Switch for Deadline Check?

Is it possible to add a switch for the deadline check?

ie I check it, so that it doesn’t check for deadline every time I switch to particle save mode or I fat finger the close button when I am in particle save mode on the GUI dialog.

How would this be different from “Do Not Detect Deadline” in the drop-down list?

Also, in the latest builds, if the Deadline Functions have been already loaded, it shouldn’t take time to switch to Save / Partition mode.

Oddly enough, I have it set to Do Not Detect Deadline and it still seems to be searching for it, it even spits it out to the Log window.

Ahh, figured it out, since the Partition rollout was open it always searches for deadline regardless of the state of the drop down.

So the fact of the matter still remains, so even though I have Do Not Detect enabled, shouldn’t this disable the Deadline search when I open the partitioning rollout?

I read through the code and it sounds like it should NOT search for Deadline if detection is disabled.
When the rollout opens, the event handler on Krakatoa_GUI_Partition rolledUp val do() is called and if the argument is true (opening), the function FranticParticleRenderMXS.DetectDeadline forceloading:false is called. This function has the code to check the INI file for the settings of the drop-down list and if it is “1” (disable), it returns early and logs the warning " -Deadline Support is Explicitly DISABLED. Use the drop-down list under Partitioning to change…".

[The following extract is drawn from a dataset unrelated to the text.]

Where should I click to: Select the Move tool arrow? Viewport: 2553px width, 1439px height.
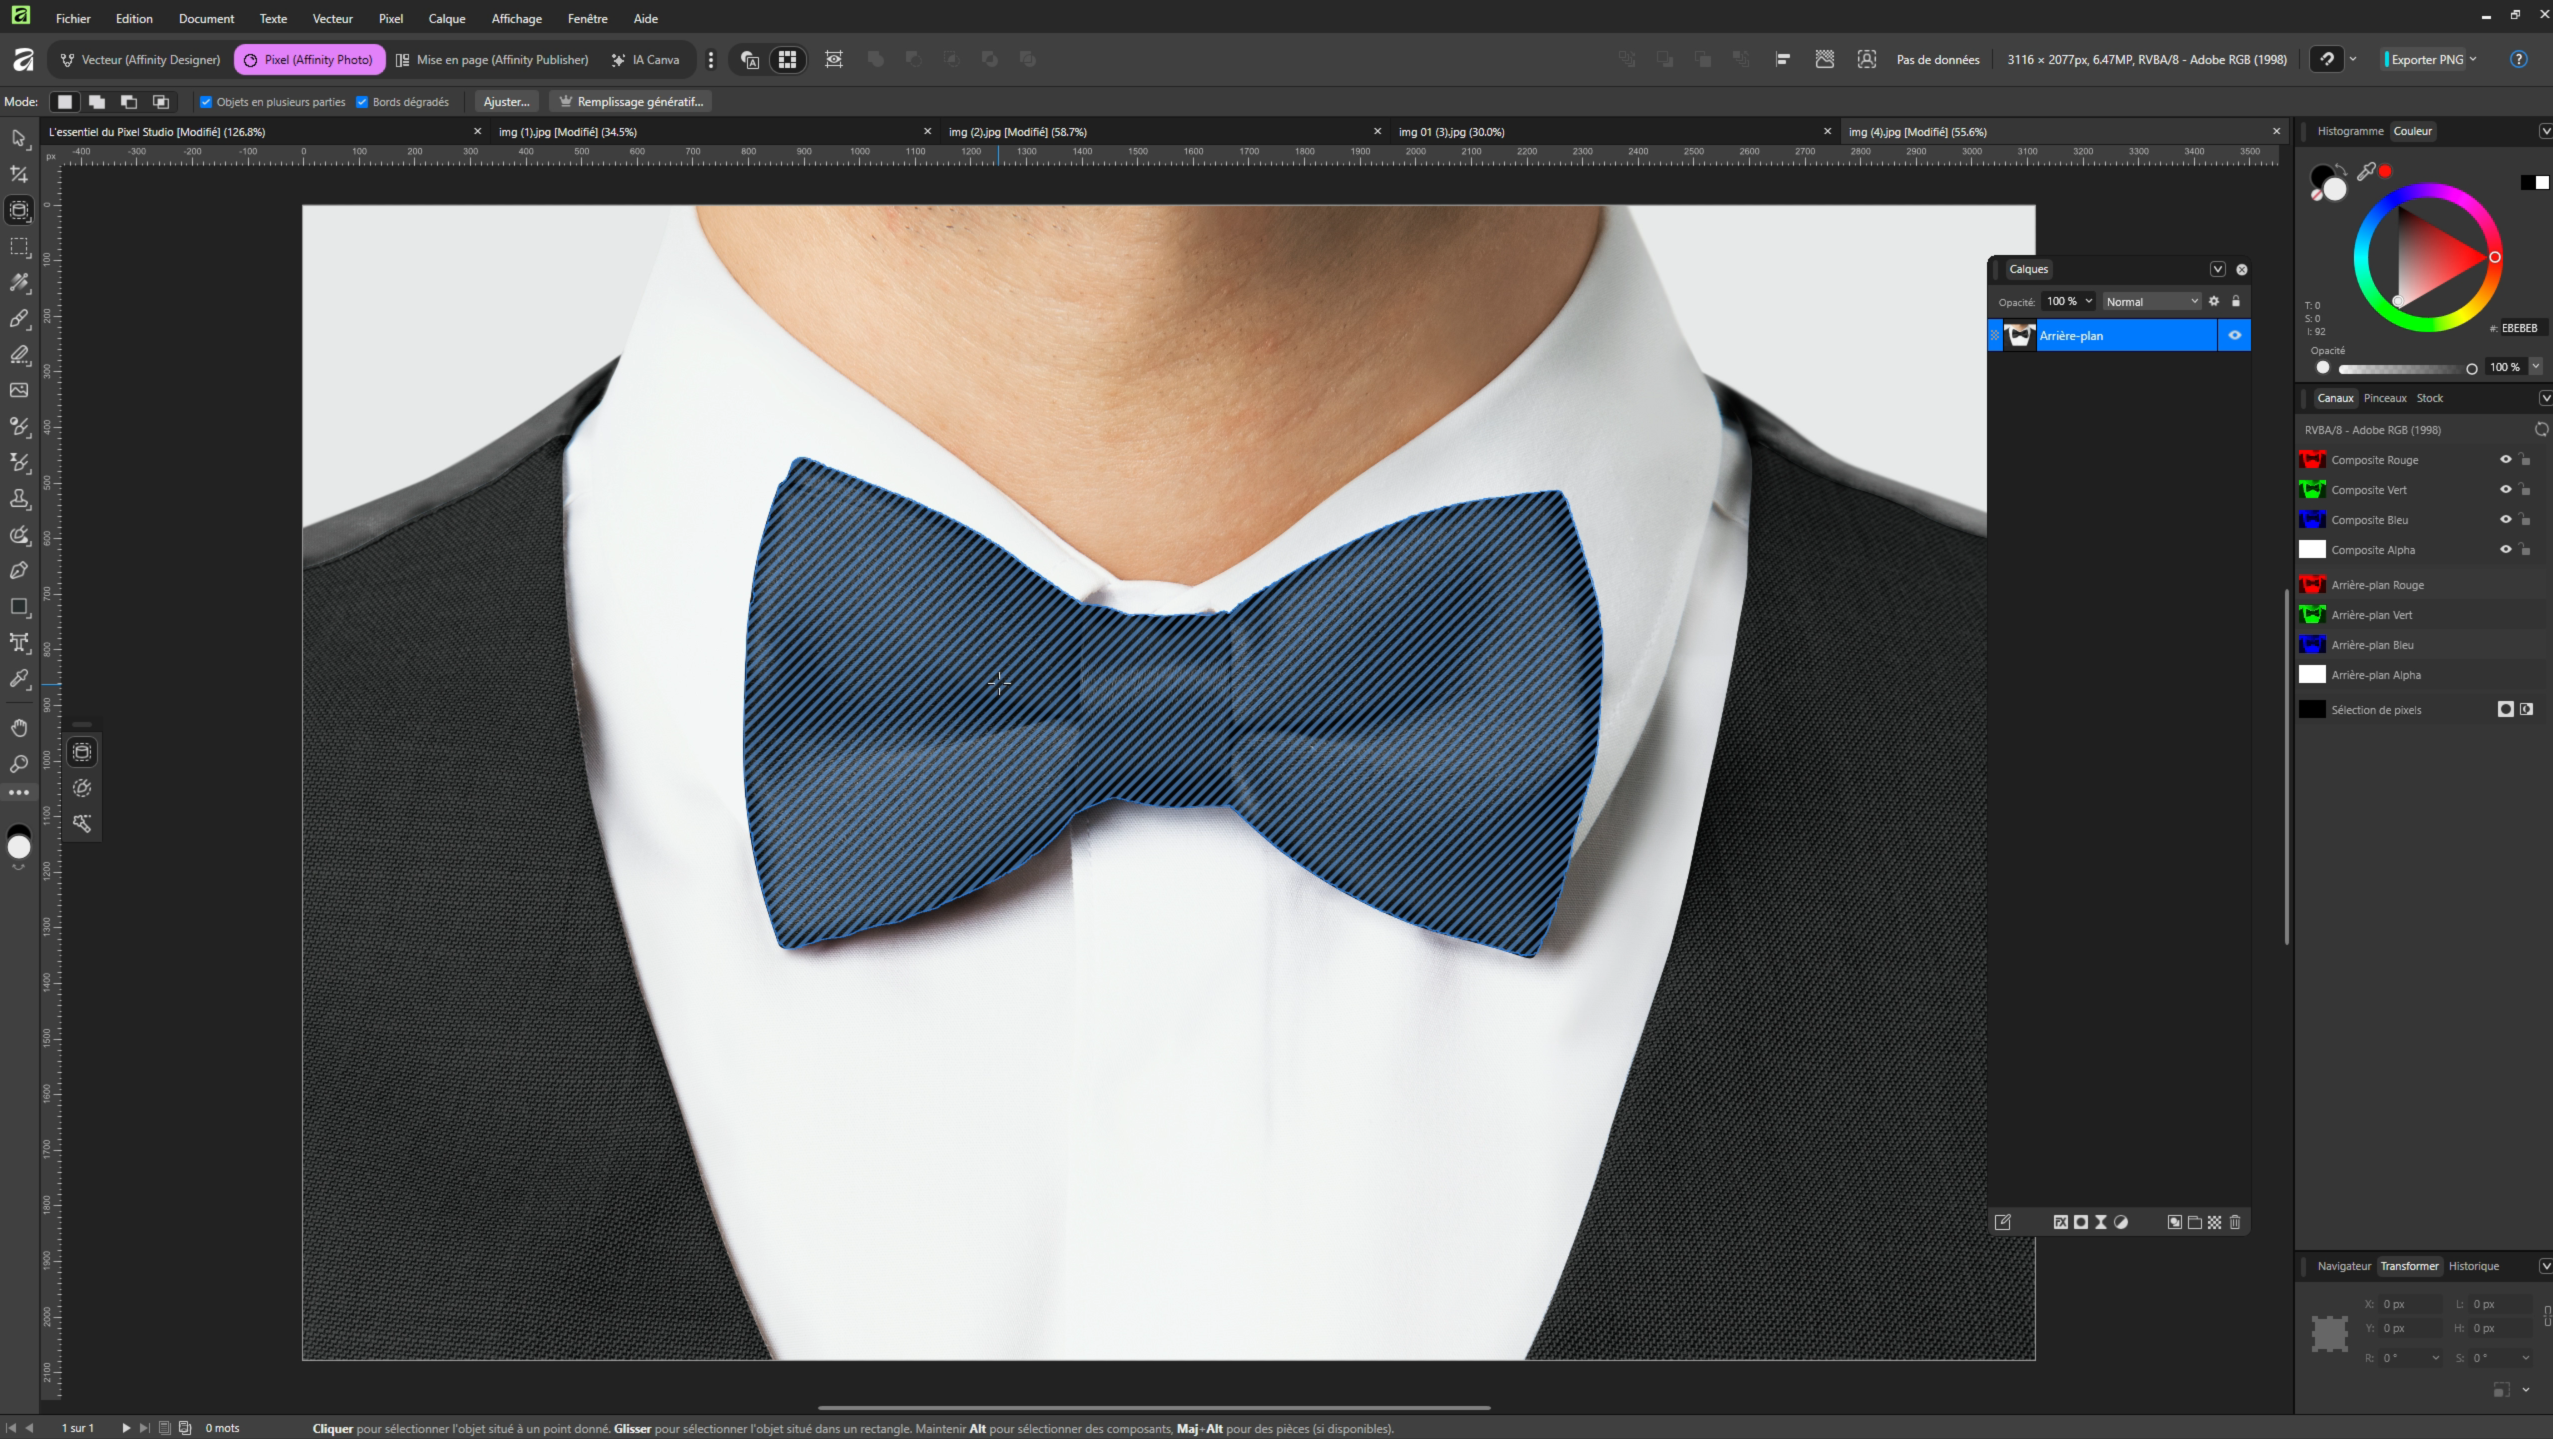[x=19, y=138]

The only way this would not work is if the INI file is not written to correctly, for example because the file is somehow locked.
Once you have set the list to “Do Not Detect Deadline”, try running the following in the MAXScript Listener and see what value it is returning:

getIniSetting (GetDir #plugcfg + "\\Krakatoa\\KrakatoaPreferences.ini") "Deadline" "DetectDeadline"

On my machine, it returns “1” when Deadline detection is disabled, and “2” when it is enabled. See what you get.

Ah Hah, the value is null “” Indicating that the drop-down has never been initialized/used. I would have thought it would have had a value when the ini was written.

but to the point, actually invoking the drop down and selecting the Do Not Detect writes the value “1” and all is wonderful and worky worky.

Since the Do Not Detect is by default the first in the list, it fools the silly user (myself) into thinking that it is set, when it actually has no value at all.

Jees I forget some of this s*#t working across a couple different machines, what is set on one is not set on another :blush:

Anyway thanks

Now I would consider this a bug, not a case of a silly user. If the list defaults to “Do Not Detect”, it should store the value of “1” the first time it fails to detect Deadline, so it would not continue trying, especially if Deadline is not even installed. I will try to fix it tomorrow. Thanks for looking.